For sure, sacraments are instruments in the hands of God, the true and proper person who dispenses the sacramental graces. They are instruments at the disposition of God for the sanctification of man, and through these instruments the salvific efficacy of Christ’s passion is continued to be made available in history. It must be stated always that sacraments are not instruments of sanctification by their own power, but through the power of God.
Left alone, they are mere human actions: for instance: ablution with water, anointing with oil, imposition of hand, spoken words etc. Though they have the capacity of inciting unto religious feelings, they are naturally not salvific. But with the power of God, they acquire a power not possible to a created being. You also notice that the elements used in the celebration of sacraments correspond to human knowledge— things known to us. We see that God did not choose these instruments by chance, rather, he chose them to adequately respond to the human mode of knowing.
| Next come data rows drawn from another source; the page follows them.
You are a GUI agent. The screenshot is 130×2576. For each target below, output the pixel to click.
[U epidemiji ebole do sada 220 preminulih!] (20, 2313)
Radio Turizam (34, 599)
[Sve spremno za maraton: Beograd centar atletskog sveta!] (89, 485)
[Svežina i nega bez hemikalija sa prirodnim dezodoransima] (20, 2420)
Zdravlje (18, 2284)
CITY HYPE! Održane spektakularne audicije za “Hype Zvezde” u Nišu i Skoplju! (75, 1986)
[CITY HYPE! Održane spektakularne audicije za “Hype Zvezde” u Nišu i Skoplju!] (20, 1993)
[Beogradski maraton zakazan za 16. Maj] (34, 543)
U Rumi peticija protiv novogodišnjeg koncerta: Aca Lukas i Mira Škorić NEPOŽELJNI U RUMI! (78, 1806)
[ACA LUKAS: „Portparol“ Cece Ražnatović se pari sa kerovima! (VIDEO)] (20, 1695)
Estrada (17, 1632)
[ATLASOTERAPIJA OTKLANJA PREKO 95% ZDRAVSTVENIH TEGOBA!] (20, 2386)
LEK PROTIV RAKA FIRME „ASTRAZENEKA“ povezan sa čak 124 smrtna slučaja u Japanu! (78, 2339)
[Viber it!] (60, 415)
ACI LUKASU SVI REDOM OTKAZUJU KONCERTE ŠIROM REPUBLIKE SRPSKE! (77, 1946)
It is by seeing these sensible realities and acts, we are then drawn to the knowledge of the spiritual and the interior grace and sanctification that we receive. Again, these sensible acts and signs (sacraments) bring man to the other knowledge of the fact that God alone saves. Grace/salvation is a gratuitous (free) gift of God out of love. Man does not render himself worthy of God’s love, but God renders man worthy of divine love and he who responds worthily will be loved and sanctified.
With this understanding, we know and believe that sacraments are signs and causes of grace. The Catechism of the Catholic Church succinctly defines the sacraments as ‘efficacious signs of grace, instituted by Christ and entrusted to the Church, by which divine life is dispensed to us’ (CCC #1131). All the Sacraments have outward signs, including words, gestures, and objects like water and oil. This is very important for sacraments because it allows us to know when they are taking place.
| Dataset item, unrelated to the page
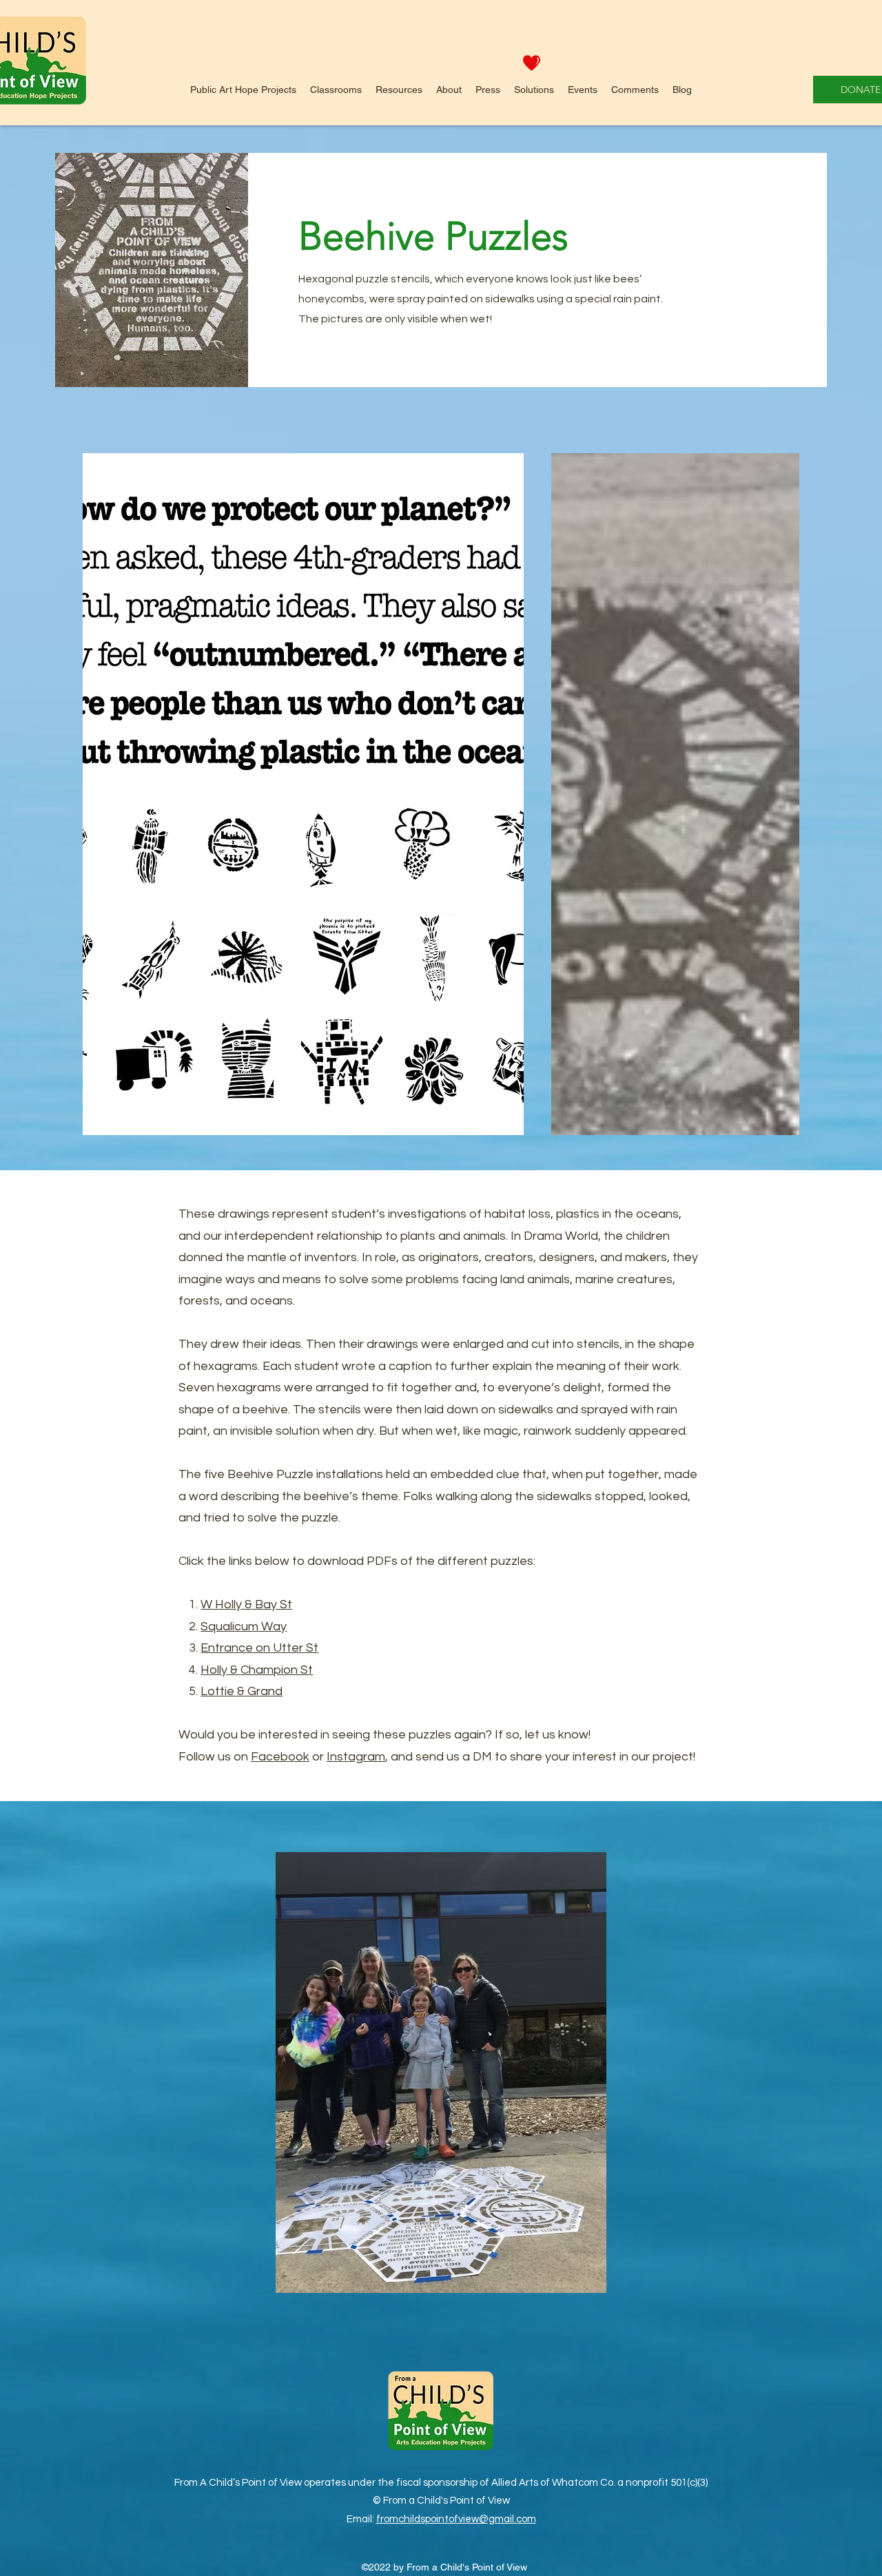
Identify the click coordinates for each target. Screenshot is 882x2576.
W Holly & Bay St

Fast forward from this explanatory attempt, for a worthy and fruitful reception of the sacraments, moral worthiness of the recipient is necessary. It should be noted that a sacrament can have no impact if one has no faith in it or in the reality it symbolizes, or if he or she is morally unprepared for it. To be morally prepared for the reception of the sacrament is to remove every obstacle to its worthy and fruitful reception.
As you already know, there are seven sacraments categorized into the Sacraments of Initiation (Baptism, Eucharist, and Confirmation), the Sacraments of Healing (Anointing of the Sick and Reconciliation/Penance/Confession), and the Sacraments of Vocation (Holy Orders and Holy Matrimony).